2016年に、Uber で 5,700万人の顧客とドライバーに影響を与える大規模なデータ侵害が発生した。Uber の開発者が用いる GitHub の非公開リポジトリを悪用することで、AWS の認証情報を発見した攻撃者が、機密情報を取り込んだ S3 バケットにアクセスしたと見られている。このインシデントで、Uber は $148M の和解金を支払い、同社の評価に深刻な悪影響が生じた。

Facebook (2018)

2018年に、Facebook は約 5,000万人のユーザーの個人情報が流出するという、情報漏えいインシデントに見舞われた。攻撃者は “View As” 機能の脆弱性を悪用してアクセス・トークンを取得し、他のユーザーになりすましていた。この情報漏えいは、API エンドポイントの保護が不適切であったことに起因している。Facebook は、この問題を解決するために、アクセス・トークンをリセットすることになり、約 9,000万人のユーザーの反発にさらされ、規制当局に監視されることになった。

Panera Bread (2018)

2018年に、米国のベーカリーカフェ・チェーンである Panera Bread で、数百万人の顧客の個人情報が流出するデータ侵害が発生した。情報漏洩の原因は、セキュリティが確保されていない API エンドポイントであり、氏名/Eメールアドレス/電話番号/クレジットカード番号の下4桁などの、顧客データへの不正アクセスが生じた。同社は、脆弱性報告への対応が遅く、エンドポイントを適切に保護できなかったとして、批判されている。

API 関連データ漏洩のコスト上昇

IBM Security が発表した Cost of a Data Breach Report によると、2018年〜2021年において、データ侵害のコストは着実に増加しているという。具体的に言うと、2021年のデータ侵害の平均コストは $4.24M であり、過去4年間での最高額になったことが判明している。さらに、失われたり盗まれたりしたレコード1件あたりのコストも、2018年の $148 から2021年の $164 へと上昇している。

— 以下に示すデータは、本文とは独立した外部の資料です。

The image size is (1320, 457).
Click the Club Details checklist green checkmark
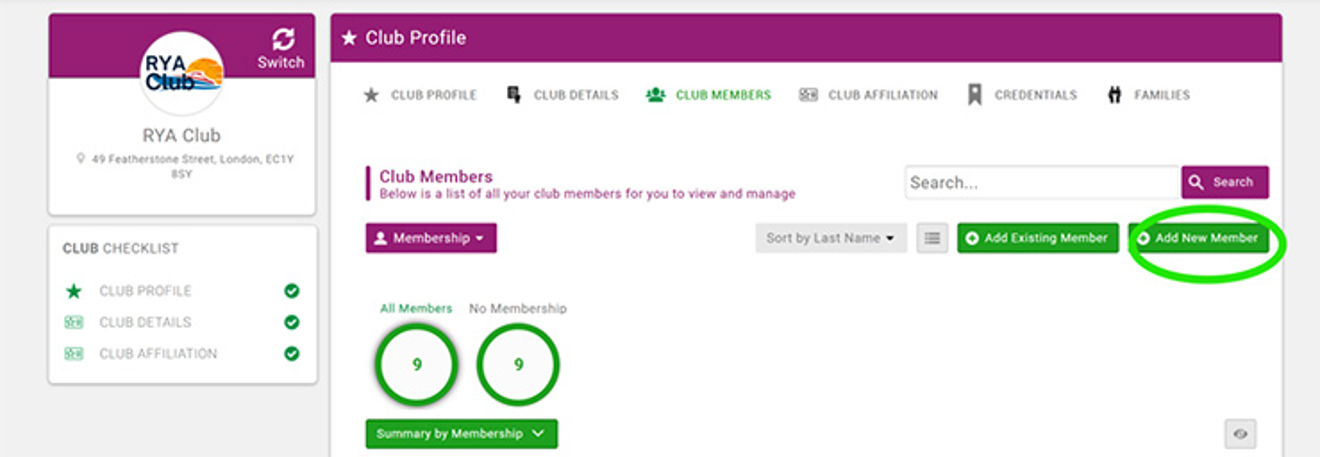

2019/2020/2021年の Verizon Data Breach Investigations Report (DBIR) でも、API 攻撃の増加が判明している。サイバー侵害における API の占める割合は、2019年は 7%、2020年は 16%、2021年には 13% となり、最も一般的な脅威アクティビティとして特定されることになった。

API の攻撃コストは、データ侵害のコスト全体と同様の割合で増加していると推定される。異なるソフトウェア・システム間のデータ交換を容易にする API は、最新のアプリケーションでの利用が活性化し、サイバー犯罪者にとって格好の標的となっている。このような傾向が浮き彫りにするのは、コストのかかるデータ漏洩を防ぐために、API 保護に関する積極的な対策を優先させるという、企業におけるサイバー・セキュリティ対策の優先順位の見直しである。

ギャップを埋める: API の課題から解決策へ

不安定な API や Shadow API といった、API スプロールに関連するリスクに対処するための、多様なソリューションが存在する。API リスクの評価と監視に役立つアプローチの1つとして、SBOM (Software Bill of Materials) が挙げられる。SBOM を利用することで、API インフラ内の脆弱性と依存関係を特定できるようになる。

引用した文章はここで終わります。